INFORMATION:
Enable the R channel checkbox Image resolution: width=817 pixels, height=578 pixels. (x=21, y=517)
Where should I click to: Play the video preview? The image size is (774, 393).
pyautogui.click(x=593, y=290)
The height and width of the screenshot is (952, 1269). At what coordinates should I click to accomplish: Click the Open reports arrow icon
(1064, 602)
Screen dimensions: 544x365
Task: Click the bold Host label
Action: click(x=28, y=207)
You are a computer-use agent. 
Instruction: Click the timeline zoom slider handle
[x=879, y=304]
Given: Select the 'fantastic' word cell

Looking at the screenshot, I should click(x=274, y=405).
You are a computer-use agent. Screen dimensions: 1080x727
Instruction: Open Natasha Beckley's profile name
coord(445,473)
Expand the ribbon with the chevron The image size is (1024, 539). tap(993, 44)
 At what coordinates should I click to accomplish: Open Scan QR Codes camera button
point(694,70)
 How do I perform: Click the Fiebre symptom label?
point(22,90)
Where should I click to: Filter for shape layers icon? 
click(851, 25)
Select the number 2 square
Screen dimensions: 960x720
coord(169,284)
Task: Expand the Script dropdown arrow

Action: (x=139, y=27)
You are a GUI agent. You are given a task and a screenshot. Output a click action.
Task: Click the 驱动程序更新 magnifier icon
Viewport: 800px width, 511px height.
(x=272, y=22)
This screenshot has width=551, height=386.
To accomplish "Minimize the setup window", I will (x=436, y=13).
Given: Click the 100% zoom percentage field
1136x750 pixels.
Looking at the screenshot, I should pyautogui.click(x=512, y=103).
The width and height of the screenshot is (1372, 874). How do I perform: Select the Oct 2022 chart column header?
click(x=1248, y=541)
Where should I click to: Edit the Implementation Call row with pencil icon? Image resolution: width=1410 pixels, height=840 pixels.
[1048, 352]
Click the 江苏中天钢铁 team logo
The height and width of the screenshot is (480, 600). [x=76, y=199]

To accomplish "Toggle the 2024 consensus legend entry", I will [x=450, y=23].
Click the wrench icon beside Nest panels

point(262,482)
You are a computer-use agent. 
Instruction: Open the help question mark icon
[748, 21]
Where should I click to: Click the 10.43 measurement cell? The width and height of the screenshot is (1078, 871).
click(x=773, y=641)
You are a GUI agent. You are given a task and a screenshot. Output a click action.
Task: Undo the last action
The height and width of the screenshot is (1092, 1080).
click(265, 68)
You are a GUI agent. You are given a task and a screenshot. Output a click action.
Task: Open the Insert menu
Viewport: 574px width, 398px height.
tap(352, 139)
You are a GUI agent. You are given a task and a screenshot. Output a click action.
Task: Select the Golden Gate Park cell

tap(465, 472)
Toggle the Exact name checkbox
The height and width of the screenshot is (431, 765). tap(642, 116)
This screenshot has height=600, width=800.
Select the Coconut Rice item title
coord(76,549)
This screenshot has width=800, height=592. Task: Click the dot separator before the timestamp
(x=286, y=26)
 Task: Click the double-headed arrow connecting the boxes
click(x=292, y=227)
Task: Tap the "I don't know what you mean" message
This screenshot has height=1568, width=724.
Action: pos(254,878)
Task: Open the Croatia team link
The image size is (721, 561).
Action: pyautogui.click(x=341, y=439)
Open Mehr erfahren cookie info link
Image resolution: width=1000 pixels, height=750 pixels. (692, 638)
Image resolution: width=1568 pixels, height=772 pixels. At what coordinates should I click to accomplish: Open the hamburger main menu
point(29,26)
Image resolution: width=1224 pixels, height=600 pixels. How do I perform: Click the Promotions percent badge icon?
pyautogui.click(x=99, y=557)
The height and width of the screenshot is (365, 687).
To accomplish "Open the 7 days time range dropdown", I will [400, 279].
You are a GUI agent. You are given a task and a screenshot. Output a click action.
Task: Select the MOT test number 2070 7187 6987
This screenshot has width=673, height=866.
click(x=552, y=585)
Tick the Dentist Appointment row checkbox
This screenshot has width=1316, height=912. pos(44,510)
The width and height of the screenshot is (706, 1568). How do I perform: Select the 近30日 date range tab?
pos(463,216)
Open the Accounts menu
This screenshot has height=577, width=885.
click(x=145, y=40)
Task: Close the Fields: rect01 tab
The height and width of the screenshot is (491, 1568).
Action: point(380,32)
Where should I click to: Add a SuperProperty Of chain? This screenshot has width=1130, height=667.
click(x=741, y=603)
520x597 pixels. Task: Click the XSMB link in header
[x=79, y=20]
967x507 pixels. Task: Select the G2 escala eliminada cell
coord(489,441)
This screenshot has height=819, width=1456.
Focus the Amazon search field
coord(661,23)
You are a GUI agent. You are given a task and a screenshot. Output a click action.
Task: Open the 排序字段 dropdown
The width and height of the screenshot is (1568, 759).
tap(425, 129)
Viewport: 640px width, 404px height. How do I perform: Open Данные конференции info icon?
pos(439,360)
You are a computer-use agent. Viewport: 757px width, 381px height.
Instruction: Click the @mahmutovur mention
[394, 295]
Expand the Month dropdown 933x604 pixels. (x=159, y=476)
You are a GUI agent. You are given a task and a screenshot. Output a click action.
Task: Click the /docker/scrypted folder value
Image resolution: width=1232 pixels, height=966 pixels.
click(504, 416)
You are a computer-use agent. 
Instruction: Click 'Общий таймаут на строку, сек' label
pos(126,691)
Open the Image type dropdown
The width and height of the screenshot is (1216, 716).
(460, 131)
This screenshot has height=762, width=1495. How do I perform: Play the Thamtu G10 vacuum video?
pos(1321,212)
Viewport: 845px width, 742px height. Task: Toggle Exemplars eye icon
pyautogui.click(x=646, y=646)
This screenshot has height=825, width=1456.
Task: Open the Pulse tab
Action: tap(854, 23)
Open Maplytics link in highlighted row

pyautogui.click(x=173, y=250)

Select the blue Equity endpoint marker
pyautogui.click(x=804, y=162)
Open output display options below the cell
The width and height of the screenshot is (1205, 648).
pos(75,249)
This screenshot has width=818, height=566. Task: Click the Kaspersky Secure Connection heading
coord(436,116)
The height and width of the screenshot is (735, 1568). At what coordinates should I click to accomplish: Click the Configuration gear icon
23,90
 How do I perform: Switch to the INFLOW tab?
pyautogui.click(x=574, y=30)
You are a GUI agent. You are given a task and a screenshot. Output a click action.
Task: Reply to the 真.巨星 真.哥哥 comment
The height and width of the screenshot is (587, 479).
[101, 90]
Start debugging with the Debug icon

TASK: An exact copy of the lines above, from the one containing "Image resolution: width=1568" through the one containing "Task: Close the Fields: rect01 tab", is the whole of the answer.

WRITTEN SOLUTION:
Image resolution: width=1568 pixels, height=772 pixels. At what coordinates should I click to accomplish: Open the hamburger main menu
point(29,26)
Image resolution: width=1224 pixels, height=600 pixels. How do I perform: Click the Promotions percent badge icon?
pyautogui.click(x=99, y=557)
The height and width of the screenshot is (365, 687).
To accomplish "Open the 7 days time range dropdown", I will [400, 279].
You are a GUI agent. You are given a task and a screenshot. Output a click action.
Task: Select the MOT test number 2070 7187 6987
This screenshot has width=673, height=866.
click(x=552, y=585)
Tick the Dentist Appointment row checkbox
This screenshot has width=1316, height=912. pos(44,510)
The width and height of the screenshot is (706, 1568). How do I perform: Select the 近30日 date range tab?
pos(463,216)
Open the Accounts menu
This screenshot has height=577, width=885.
click(x=145, y=40)
Task: Close the Fields: rect01 tab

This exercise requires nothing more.